ISE-David Petty    Reference →Posted 6 Years Ago
  • A great overall description of heap memory corruption!
  • The main memory corruptions:
    1. Freeing pointer that from malloc
    2. Double free (freeing a pointer twice)
    3. Use After Free
    4. Heap Overflow
  • Interesting notes about malloc... If the MALLOC_CHECK_ is turned on then it will detect all double free errors. Additionally, malloc cannot detect trivial use-after-free and out-of-bounds bugs.
  • The reason for the name electric fence is that this is a tool to held find memory corruption bugs. This tool works by replacing malloc, free and related functions with special debugging versions of them.
  • Besides this tool, there is also Valgrind, DynamoRIO and Pin.
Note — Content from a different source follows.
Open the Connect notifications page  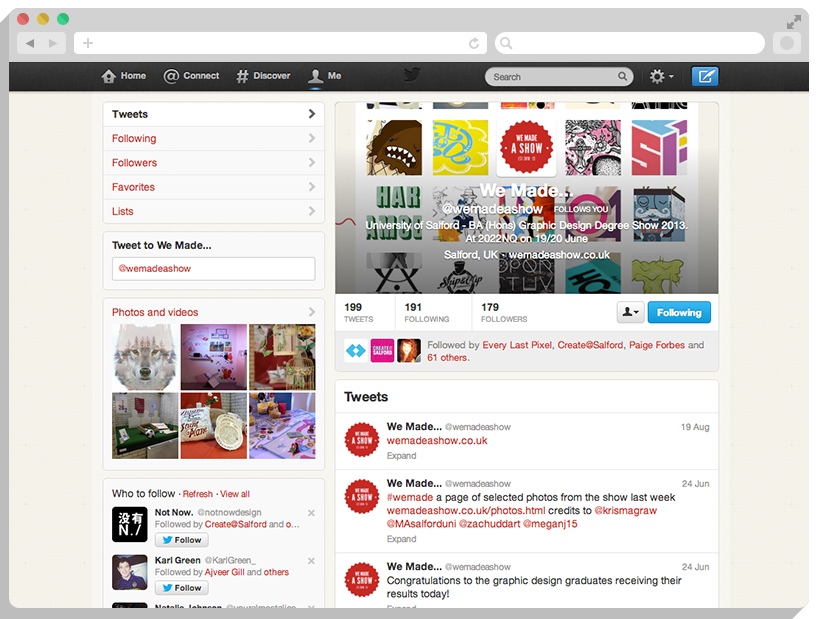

Dangling Pointer Exploitation- 135

Watchfire Security    Reference →Posted 6 Years Ago
  • A Dangling Pointer is a pointer that a selected pointer has either been deallocated or is invalid altogether.
  • This article dives into what a dangling pointer is and how to exploit it in multiple scenarios.

DJI Drone Vulnerability - 134

Checkpoint Research    Reference →Posted 6 Years Ago
  • Across several subdomains a single authorization token is used. So, the team tried finding an XSS bug within one of the subdomains that did not have the HTTPOnly protections turned on.
  • The XSS bug is a reflected XSS bug within the JavaScript in the page. Because of this, 'this kind of XSS would not be blocked by any XSS Auditor because it resides in the JavaScript itself and not consist of scripts or events'. I thought this was super interesting! What is actually blocked from the XSS auditor?
  • The mobile application had many debugging and reversing protections. Using Frida, among other things, did not work. It was discovered that the app actually spawned a process that had Frida already attached to it, making is impossible to add another process to it. To bypass the SSL pinning, they had to overload SSLContext and hook a different trust manager.
  • After getting the MCK (metadata-key) token from the XSS the login process can be hijacked by replacing the MCK in the login request with the stolen one.